GP 18th Street Arts Center was the venue. Could you talk about their openness to having projects like this?
SL 18th Street has been a force in LA for feminist, gay and performance art. They’ve been crucial for so many areas of social, political, exploratory and avantgarde kinds of thinking. And of course, it’s been a residency for artists from all over the world. I don’t remember when 18th Street came into my consciousness; it was always part of the LA performance scene.

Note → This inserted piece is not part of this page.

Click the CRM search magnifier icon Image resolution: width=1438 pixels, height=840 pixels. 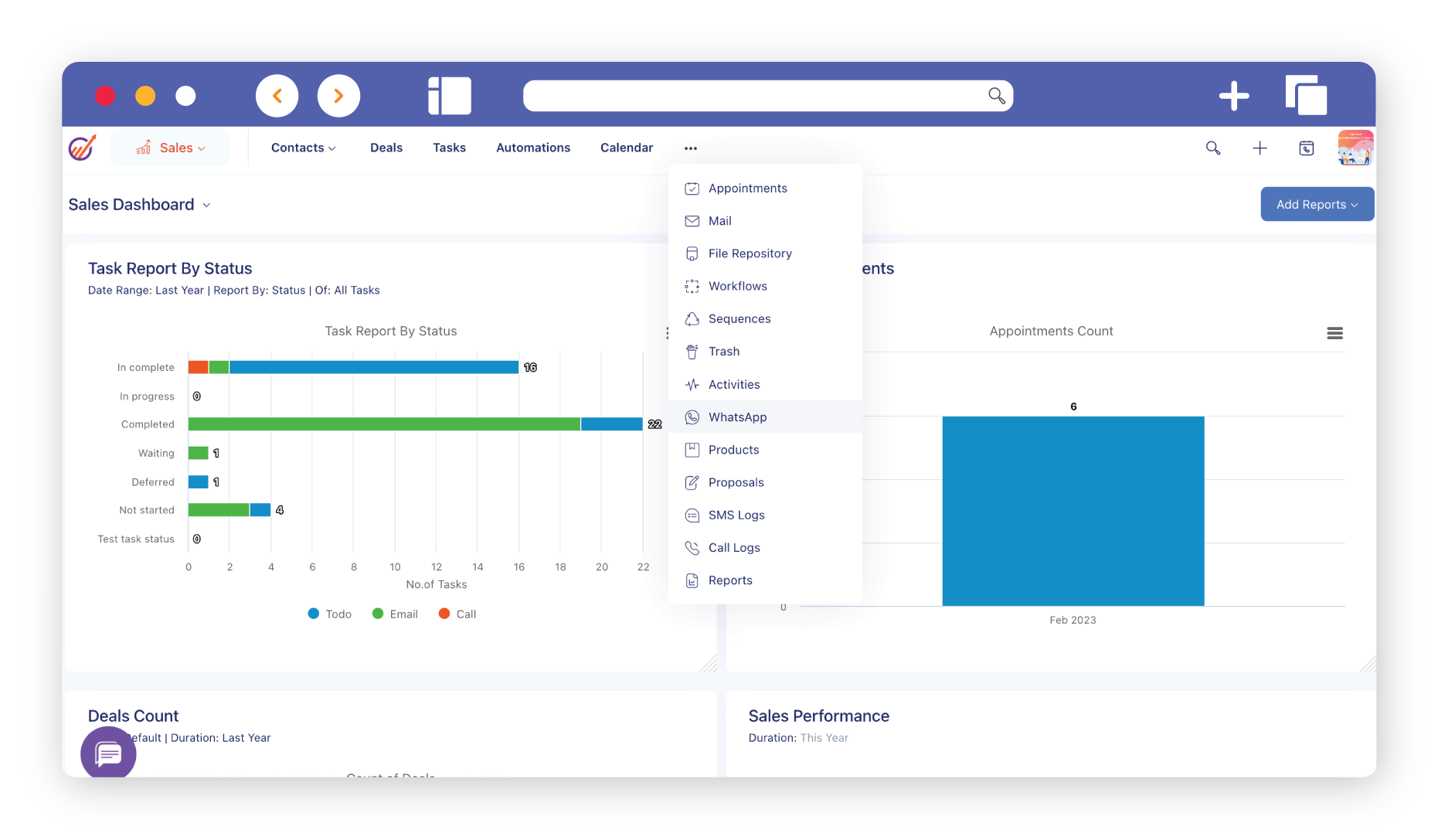(x=1213, y=148)
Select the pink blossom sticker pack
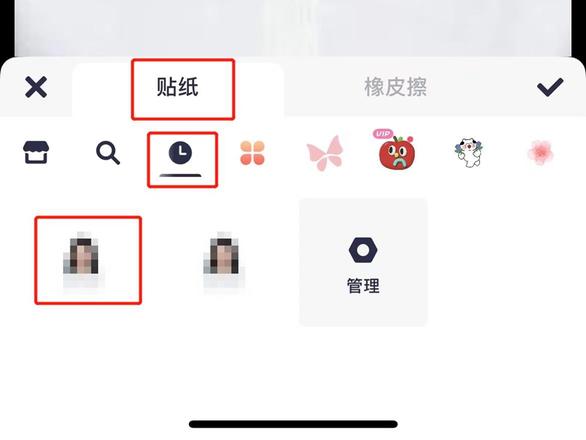Image resolution: width=586 pixels, height=440 pixels. pyautogui.click(x=540, y=153)
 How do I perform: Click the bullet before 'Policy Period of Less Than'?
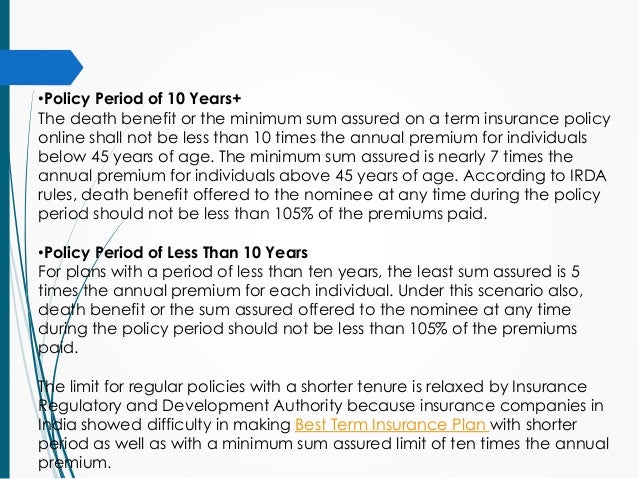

GP One of the more remarkable developments in your career is the way you’ve used your archive to create these extraordinary, spatially complex installations. It really struck me in your recent retrospective at San Francisco Museum of Modern Art, the way your projects unfold over time and space. But you have many other kinds of space that are important to you. One of them is social space and how people understand the issues you confront in our present moment. Another is the media space, and how public communication happens around these same issues, whether that be television in the 1970s or social media today.
SL My work is idea driven and hard to pin down as a singular aesthetic form. It’s very visual, but it’s also informed by the context in which it operates, the social issues and how they align with my own values. Exhibitions of temporal works have changed too. In the 1970s we thumbtacked photographs on the wall and considered that as an effective way to communicate a performance produced earlier. Each time we exhibited, we configured the work to fit the space we had. But now it’s important to create a “final” version, an artwork that represents the nature and context of the original work, one that responds to current technologies and ideas, where you can say: this is that work.
GP When performance enters the museum in its “final form”, it often matches the era in which the museum acquires it. In the era of big photography, for instance, people started blowing up their documentation to match. I think performance has no choice but to react to the era it’s in.
SL I agree that once a work’s acquired, you should probably leave it the way it is. But just because a piece was shown on a small television in the 1970s doesn’t mean it can’t be a large projection now. It’s my work. While I’m alive, I can show it the way I want. That’s the malleability of contextual and timebased art.
GP That c an be a challenging idea for museum professionals. The acquisitions side of me never wants to see a piece change. But the exhibitions side of me—well that’s a different story because you want to do the very best show possible, even if that means breaking some rules. And your work is always a prompt for people to engage with an idea. If that’s the ambition, then it needs to be presented in a way that can get that idea across to the viewer.
SL Right. What draws me to art is the idea. In “The Performing Archive” Leslie and I were exploring very current ideas about art and social context. As I’ve been focusing on exhibitions lately, I’m hauling projects out of my archives and considering how I might finally represent them. Like Cinderella in a Dragster, a performance I did in 1976. Maybe I need to build a hot rod? What will be its final form?
Glenn Phillips is Senior Curator, Head of Exhibitions and Head of Modern & Contemporary Collections at the Getty Research Institute, Los Angeles. He lives in Los Angeles, USA.